• **GOAL OF THE EXERCISE**
Rewrite the records from the line with "Viewport: 774px width, 436px" to the line with "click(x=1257, y=612)", changing "Screen dimensions" to "Screen size" and leaving everything else as it is.

• **SUPPLIED RECORDS**
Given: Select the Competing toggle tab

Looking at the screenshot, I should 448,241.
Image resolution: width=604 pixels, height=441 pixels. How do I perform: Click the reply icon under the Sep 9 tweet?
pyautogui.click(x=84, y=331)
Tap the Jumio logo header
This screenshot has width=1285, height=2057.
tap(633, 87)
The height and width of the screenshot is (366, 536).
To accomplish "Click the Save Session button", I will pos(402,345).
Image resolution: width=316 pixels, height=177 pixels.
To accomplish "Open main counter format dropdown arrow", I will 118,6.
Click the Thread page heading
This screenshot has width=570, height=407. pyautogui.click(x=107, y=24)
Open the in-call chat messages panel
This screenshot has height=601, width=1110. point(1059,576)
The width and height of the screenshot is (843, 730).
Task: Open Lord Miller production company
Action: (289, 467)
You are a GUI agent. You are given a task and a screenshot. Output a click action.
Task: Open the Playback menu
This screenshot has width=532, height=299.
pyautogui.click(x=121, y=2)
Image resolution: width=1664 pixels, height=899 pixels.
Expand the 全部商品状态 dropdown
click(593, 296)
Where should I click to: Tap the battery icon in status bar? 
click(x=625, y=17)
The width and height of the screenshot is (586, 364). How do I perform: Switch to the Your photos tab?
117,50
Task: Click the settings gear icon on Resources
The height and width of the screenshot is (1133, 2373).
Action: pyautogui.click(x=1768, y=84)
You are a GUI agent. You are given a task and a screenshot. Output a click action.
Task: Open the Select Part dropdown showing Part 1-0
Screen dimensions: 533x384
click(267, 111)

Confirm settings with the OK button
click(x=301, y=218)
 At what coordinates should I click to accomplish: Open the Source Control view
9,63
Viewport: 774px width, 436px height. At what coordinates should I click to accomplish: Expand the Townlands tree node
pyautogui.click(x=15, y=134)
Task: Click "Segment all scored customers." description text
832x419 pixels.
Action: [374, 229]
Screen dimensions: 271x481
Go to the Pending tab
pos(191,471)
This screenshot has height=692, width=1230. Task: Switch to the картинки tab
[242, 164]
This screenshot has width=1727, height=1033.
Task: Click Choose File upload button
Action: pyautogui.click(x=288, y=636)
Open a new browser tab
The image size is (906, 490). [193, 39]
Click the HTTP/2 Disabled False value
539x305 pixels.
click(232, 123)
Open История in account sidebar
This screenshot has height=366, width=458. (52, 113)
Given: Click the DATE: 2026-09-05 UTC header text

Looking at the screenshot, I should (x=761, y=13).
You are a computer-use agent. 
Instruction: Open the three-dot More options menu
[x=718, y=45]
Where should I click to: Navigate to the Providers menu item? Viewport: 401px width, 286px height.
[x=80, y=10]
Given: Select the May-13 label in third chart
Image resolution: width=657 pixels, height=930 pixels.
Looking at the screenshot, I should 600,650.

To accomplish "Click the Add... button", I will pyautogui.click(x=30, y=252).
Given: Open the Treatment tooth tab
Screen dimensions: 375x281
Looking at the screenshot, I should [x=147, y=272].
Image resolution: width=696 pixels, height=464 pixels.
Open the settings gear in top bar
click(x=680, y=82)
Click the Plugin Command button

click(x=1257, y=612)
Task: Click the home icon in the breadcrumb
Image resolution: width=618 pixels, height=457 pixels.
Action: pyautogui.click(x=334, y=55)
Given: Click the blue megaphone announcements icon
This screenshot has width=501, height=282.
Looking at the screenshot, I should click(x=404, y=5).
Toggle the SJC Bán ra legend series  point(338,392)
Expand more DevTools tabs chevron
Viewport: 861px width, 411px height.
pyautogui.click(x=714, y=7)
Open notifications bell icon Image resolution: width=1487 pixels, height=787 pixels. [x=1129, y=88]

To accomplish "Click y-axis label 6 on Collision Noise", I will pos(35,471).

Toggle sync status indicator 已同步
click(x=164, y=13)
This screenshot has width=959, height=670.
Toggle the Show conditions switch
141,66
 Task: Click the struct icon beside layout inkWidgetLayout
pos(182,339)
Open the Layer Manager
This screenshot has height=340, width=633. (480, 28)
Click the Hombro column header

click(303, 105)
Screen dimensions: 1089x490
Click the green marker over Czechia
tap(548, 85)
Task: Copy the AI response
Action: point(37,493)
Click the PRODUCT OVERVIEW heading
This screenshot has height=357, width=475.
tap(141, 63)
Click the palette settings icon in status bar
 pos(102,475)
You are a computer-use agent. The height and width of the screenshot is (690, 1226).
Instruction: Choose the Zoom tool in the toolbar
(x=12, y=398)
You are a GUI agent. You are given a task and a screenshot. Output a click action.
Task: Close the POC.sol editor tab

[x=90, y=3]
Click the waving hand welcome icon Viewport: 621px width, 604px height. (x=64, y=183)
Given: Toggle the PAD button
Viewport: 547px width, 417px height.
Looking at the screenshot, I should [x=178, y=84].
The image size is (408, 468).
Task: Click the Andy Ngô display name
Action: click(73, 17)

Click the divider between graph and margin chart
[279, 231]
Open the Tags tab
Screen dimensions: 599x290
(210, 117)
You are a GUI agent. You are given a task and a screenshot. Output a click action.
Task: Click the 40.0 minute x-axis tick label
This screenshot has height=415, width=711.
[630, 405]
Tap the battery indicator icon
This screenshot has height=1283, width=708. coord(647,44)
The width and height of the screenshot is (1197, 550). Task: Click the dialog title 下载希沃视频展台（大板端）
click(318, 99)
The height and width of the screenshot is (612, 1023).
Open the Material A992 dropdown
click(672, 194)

• **THE COMPLETED TASK**
Viewport: 774px width, 436px height. At what coordinates should I click to accomplish: Expand the Townlands tree node
pyautogui.click(x=15, y=134)
Task: Click "Segment all scored customers." description text
832x419 pixels.
Action: [374, 229]
Screen size: 271x481
Go to the Pending tab
pos(191,471)
This screenshot has height=692, width=1230. Task: Switch to the картинки tab
[242, 164]
This screenshot has width=1727, height=1033.
Task: Click Choose File upload button
Action: pyautogui.click(x=288, y=636)
Open a new browser tab
The image size is (906, 490). [193, 39]
Click the HTTP/2 Disabled False value
539x305 pixels.
click(232, 123)
Open История in account sidebar
This screenshot has height=366, width=458. (52, 113)
Given: Click the DATE: 2026-09-05 UTC header text

Looking at the screenshot, I should (x=761, y=13).
You are a computer-use agent. 
Instruction: Open the three-dot More options menu
[x=718, y=45]
Where should I click to: Navigate to the Providers menu item? Viewport: 401px width, 286px height.
[x=80, y=10]
Given: Select the May-13 label in third chart
Image resolution: width=657 pixels, height=930 pixels.
Looking at the screenshot, I should 600,650.

To accomplish "Click the Add... button", I will pyautogui.click(x=30, y=252).
Given: Open the Treatment tooth tab
Screen size: 375x281
Looking at the screenshot, I should [x=147, y=272].
Image resolution: width=696 pixels, height=464 pixels.
Open the settings gear in top bar
click(x=680, y=82)
Click the Plugin Command button

click(x=1257, y=612)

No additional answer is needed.